__Page text__:
::::::
This spell calls on the powers of the Norse goddess Frigg, her divine messenger, Gná, and Gná's magickal mount, Hófvarpnir (Hoof-Thrower), to dispel loneliness and to bring you success in your love life.

What you need:

Florida water (a sweet, citrusy cologne water used traditionally in Hoodoo, Voodoo, Santería, and Wicca for a variety of ritual work), a Pyrex bowl, parchment paper, one pen with black ink, one pen with red ink, and a long-nosed lighter.

Instructions:

On a piece of parchment paper, using a pen with black ink, write “Frigg,” “Gná,” and “Hófvarpnir” in large letters, layered over one another. First, write “Frigg.” Then, on top of that, write “Gná.” On top of “Gná,” write “Hófvarpnir.” Center these layered names on the front side of the parchment. On the other side of the parchment, using the pen with black ink, write out this spell:

I hold my hand out into the ether,

For I do not wish to be alone in this lifetime.
::::::
__Extracted data__:
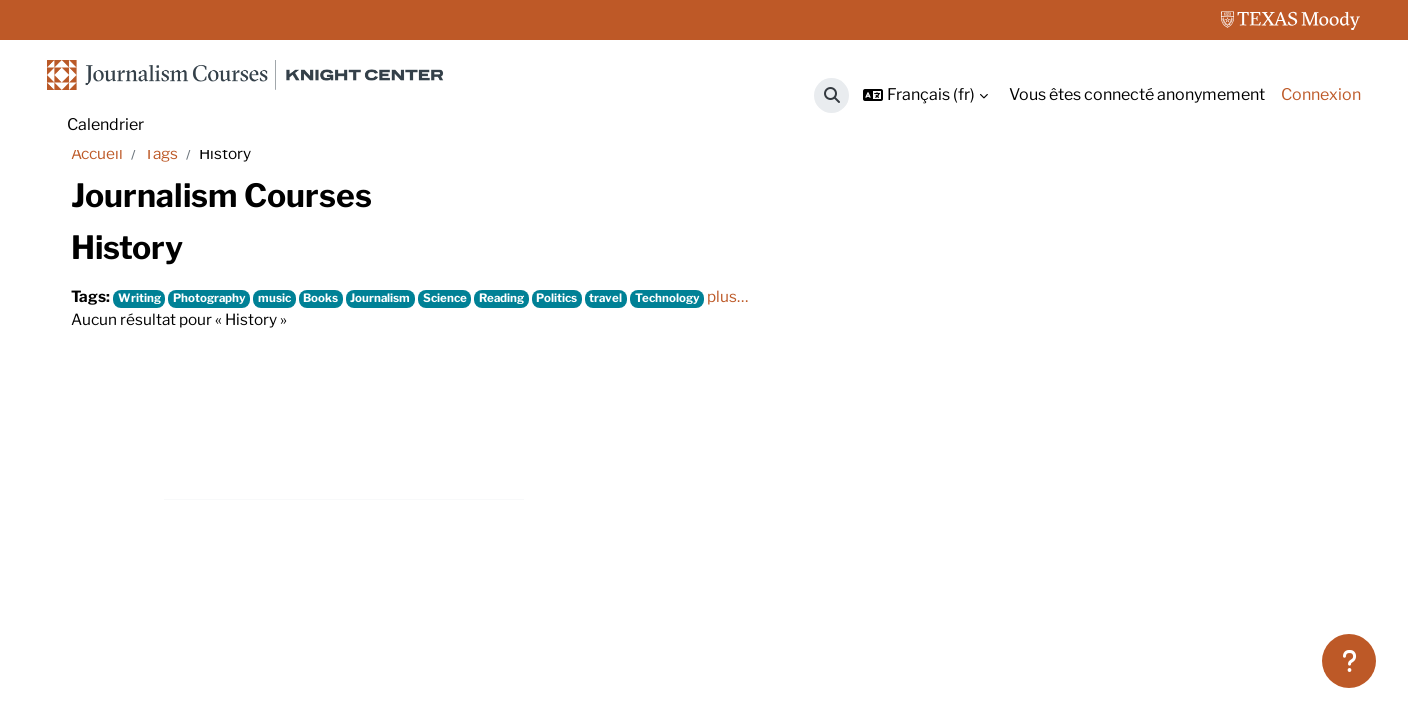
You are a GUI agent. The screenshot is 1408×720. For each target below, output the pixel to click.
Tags (165, 217)
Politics (573, 362)
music (281, 362)
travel (625, 362)
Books (329, 362)
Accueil (98, 217)
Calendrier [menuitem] (105, 124)
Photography (213, 362)
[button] (831, 95)
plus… (750, 361)
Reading (515, 362)
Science (456, 362)
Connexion (1321, 94)
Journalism (389, 362)
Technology (687, 362)
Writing (141, 362)
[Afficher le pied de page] (1349, 661)
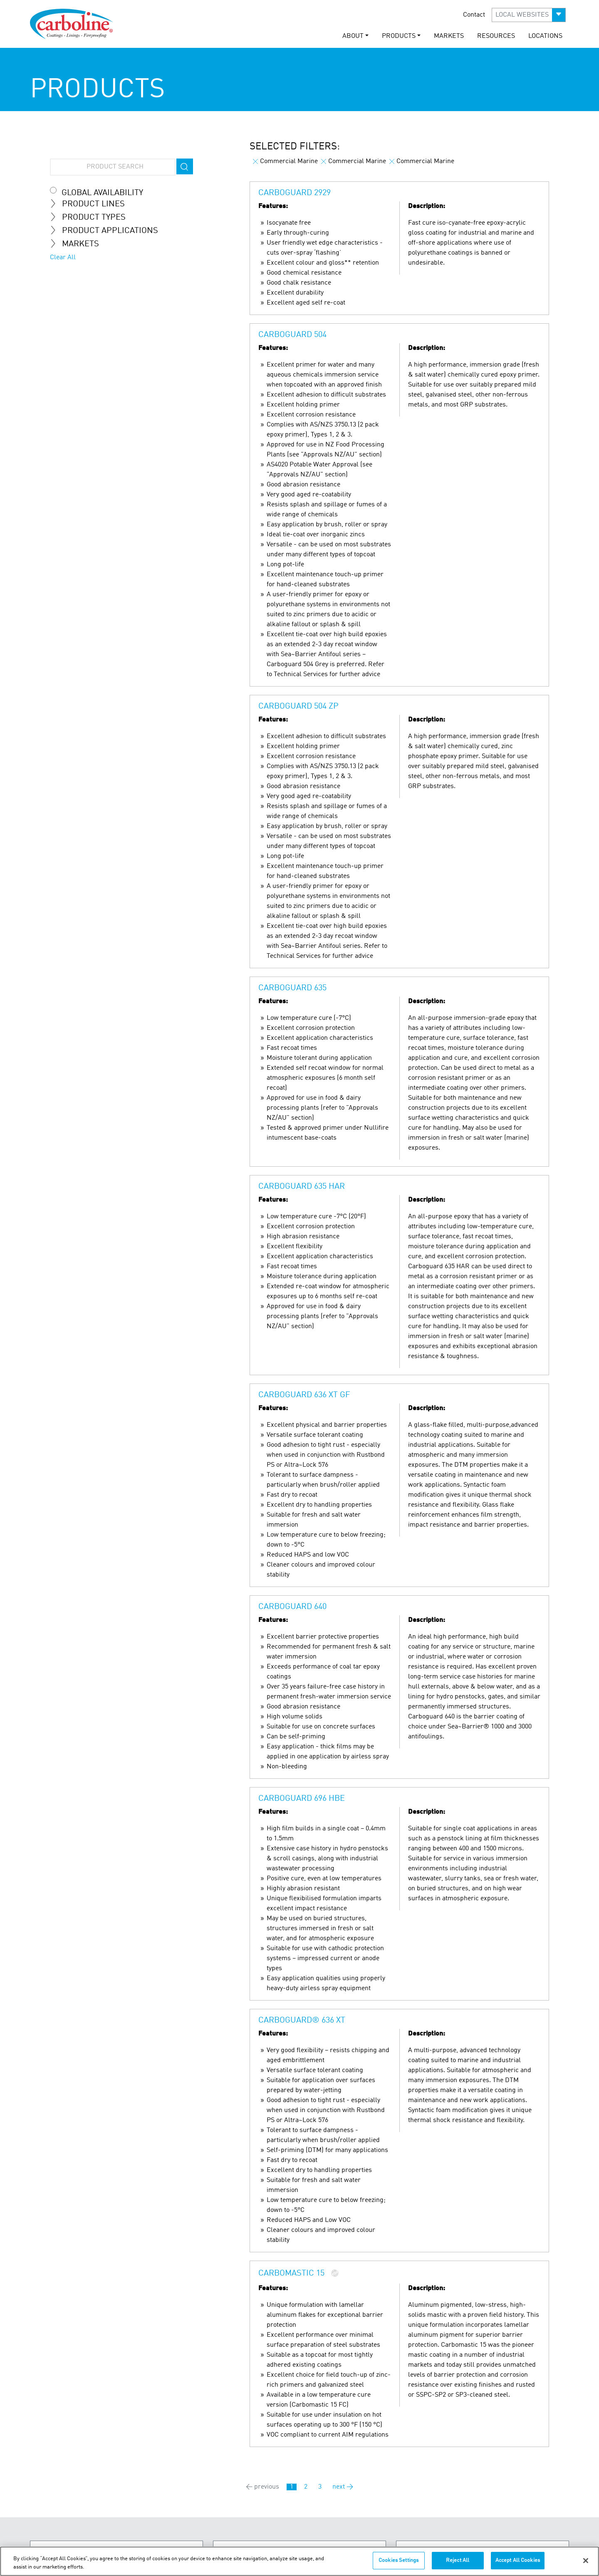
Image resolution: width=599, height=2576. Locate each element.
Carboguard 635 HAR (301, 1187)
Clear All (63, 257)
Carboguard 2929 (294, 193)
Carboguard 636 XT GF (304, 1395)
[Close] (586, 2560)
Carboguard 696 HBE (301, 1799)
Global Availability (102, 193)
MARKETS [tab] (78, 243)
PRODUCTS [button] (399, 36)
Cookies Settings (398, 2560)
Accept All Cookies (517, 2560)
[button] (529, 15)
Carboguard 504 (292, 335)
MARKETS (449, 36)
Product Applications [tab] (107, 230)
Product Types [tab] (91, 217)
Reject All (457, 2560)
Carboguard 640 (292, 1607)
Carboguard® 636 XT (301, 2020)
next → (342, 2487)
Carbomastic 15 (291, 2274)
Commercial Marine (285, 161)
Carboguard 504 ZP (298, 706)
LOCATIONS (545, 36)
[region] (299, 2561)
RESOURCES (496, 36)
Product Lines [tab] (91, 203)
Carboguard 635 (292, 988)
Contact (474, 15)
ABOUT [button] (353, 36)
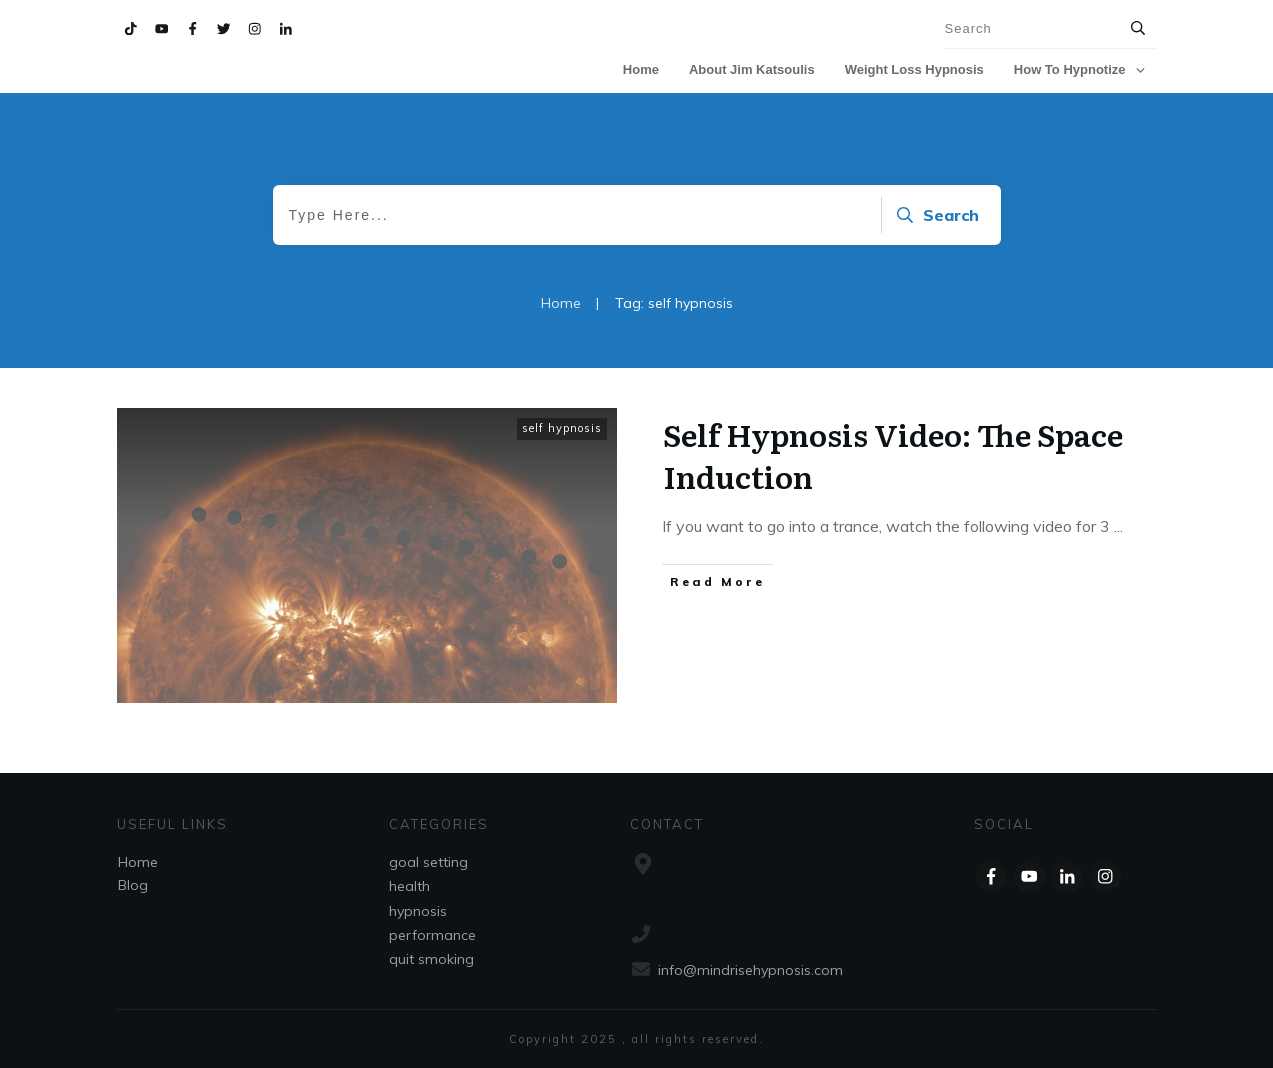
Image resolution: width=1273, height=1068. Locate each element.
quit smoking (431, 959)
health (409, 886)
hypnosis (418, 911)
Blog (133, 885)
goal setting (428, 862)
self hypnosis (562, 428)
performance (432, 935)
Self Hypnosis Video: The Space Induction (893, 455)
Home (138, 862)
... (1118, 526)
::::::
__Set tasks__:
(1) According to the love spell text, what does the name Hófvarpnir mean?
(2) Carry the love spell text forward from its final line.

__Answers per task__:
(1) Hoof-Thrower.

(2)
Frigg, goddess of love and marriage, surely there is another

holding [his/her] hand out as well
.

Reweave part of destiny's web for me;

Bring us together; find me that treasure that seems to be

hidden so well—true love
.

Send your messenger and her beautiful horse; let them race

over the waters of the ethers
.

A successful love life is the future I have always wanted to

create
.

Catch it in a flash; hold it in an orb.

Let it be now.

Each day for four days (that means you'll be writing five days in total), trace the spell that you have written in black ink using the pen with red ink. On the fifth day, put the parchment paper in the Pyrex bowl and pour Florida water over it until it is soaked completely. Light it with a long-nosed lighter. (For safety reasons, please use caution when working with fire!) Blow the ashes to the wind and make your wish in affirmation form:

Now I have a successful love life!

Why did I choose Florida water? Primarily for its flammable property (it has a high alcohol content), but also for its pleasing scent of clove, orange, and lavender, which is appropriate for attracting the spirits of love.

Why did I choose five days for the spell? Five is the magickal number of the pentagram. Each point of the pentagram represents an element: air, water, fire, earth, and spirit. Together, these five elements create life. Blowing the ashes into the wind is symbolic of blowing them into the ether, where your spell takes on a life of its own.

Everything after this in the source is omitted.